Qualcomm announced plans to reach $15 billion in AI data center revenue by 2029, targeting accelerator and AI chip markets.
Qualcomm has announced ambitious plans to establish itself as a major player in AI infrastructure, projecting $15 billion in annual AI data center chip revenue by fiscal 2029. The company also raised its non-handset semiconductor revenue target to $40 billion by the same year—nearly double its earlier projection of $22 billion. These targets, revealed during Qualcomm's Investor Day presentation, signal a significant pivot away from smartphones: by the end of the decade, the company expects handsets to account for only about one-third of its semiconductor revenue.
The company has already secured backing from major technology firms. Meta and Microsoft are among the early adopters of Qualcomm's AI chips, and two additional hyperscale cloud providers have reportedly committed to using Qualcomm's custom AI silicon solutions. These partnerships demonstrate traction for Qualcomm's data center expansion and suggest growing industry appetite for AI hardware alternatives beyond current market leaders.
To support its ambitions, Qualcomm is developing new High Bandwidth Compute (HBC) processors and the Dragonfly C1000 CPU, both designed specifically for AI data center workloads. The company is also pursuing three key product categories: central processing units, AI inference accelerators, and application-specific integrated circuits (ASICs), all aimed at hyperscale cloud providers, enterprise customers, and firms building large-scale AI infrastructure. A core competitive advantage Qualcomm emphasizes is energy efficiency, drawing on decades of expertise developing power-efficient mobile processors to deliver lower operating costs at scale.
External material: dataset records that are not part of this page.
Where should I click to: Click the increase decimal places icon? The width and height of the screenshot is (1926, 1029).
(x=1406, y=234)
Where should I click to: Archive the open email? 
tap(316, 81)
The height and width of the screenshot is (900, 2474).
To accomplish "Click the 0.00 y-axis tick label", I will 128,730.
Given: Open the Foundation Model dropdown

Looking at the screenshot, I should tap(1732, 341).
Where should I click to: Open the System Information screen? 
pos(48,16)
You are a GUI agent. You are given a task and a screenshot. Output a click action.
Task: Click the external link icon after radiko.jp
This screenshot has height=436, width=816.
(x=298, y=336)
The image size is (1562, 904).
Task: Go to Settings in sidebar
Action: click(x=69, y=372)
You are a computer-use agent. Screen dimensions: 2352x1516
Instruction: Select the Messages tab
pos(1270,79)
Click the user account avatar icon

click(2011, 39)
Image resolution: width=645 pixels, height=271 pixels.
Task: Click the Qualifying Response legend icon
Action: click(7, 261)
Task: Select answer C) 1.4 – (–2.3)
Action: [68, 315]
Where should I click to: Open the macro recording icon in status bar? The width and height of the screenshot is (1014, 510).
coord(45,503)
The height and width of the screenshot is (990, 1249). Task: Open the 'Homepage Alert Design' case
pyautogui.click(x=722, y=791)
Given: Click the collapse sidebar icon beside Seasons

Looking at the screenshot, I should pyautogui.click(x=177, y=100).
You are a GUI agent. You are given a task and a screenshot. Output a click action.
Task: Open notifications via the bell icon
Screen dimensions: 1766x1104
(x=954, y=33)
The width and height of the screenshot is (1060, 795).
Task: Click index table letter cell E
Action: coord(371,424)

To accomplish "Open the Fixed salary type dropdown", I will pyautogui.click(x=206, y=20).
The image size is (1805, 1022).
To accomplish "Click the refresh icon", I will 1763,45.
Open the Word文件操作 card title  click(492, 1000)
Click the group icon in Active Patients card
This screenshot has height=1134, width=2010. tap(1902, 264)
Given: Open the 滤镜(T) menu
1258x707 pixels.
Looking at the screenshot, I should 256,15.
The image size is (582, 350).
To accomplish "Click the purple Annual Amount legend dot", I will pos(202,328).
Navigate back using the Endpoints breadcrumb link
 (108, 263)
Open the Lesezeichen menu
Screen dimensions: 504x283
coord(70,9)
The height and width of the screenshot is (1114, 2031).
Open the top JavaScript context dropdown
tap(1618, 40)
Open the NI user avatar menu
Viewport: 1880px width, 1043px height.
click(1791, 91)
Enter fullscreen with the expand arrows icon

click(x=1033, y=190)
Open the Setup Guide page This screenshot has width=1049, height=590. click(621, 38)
Despite the ambitious roadmap, Qualcomm faces formidable competition. Nvidia currently dominates the AI infrastructure market, with its chips and software ecosystem powering much of today's generative AI workloads. AMD, Broadcom, and custom silicon efforts from major cloud providers also pose significant challenges. Still, Qualcomm believes there is room in the market for solutions optimized for performance-per-watt efficiency and reduced operating costs.
The market responded positively to Qualcomm's announcements. The company's shares jumped in after-hours trading following the Investor Day disclosures, and the updated forecasts and AI roadmap sparked a broader rally across semiconductor stocks. Investors appeared encouraged by Qualcomm's long-term diversification strategy and its positioning within one of the fastest-growing segments of the semiconductor industry.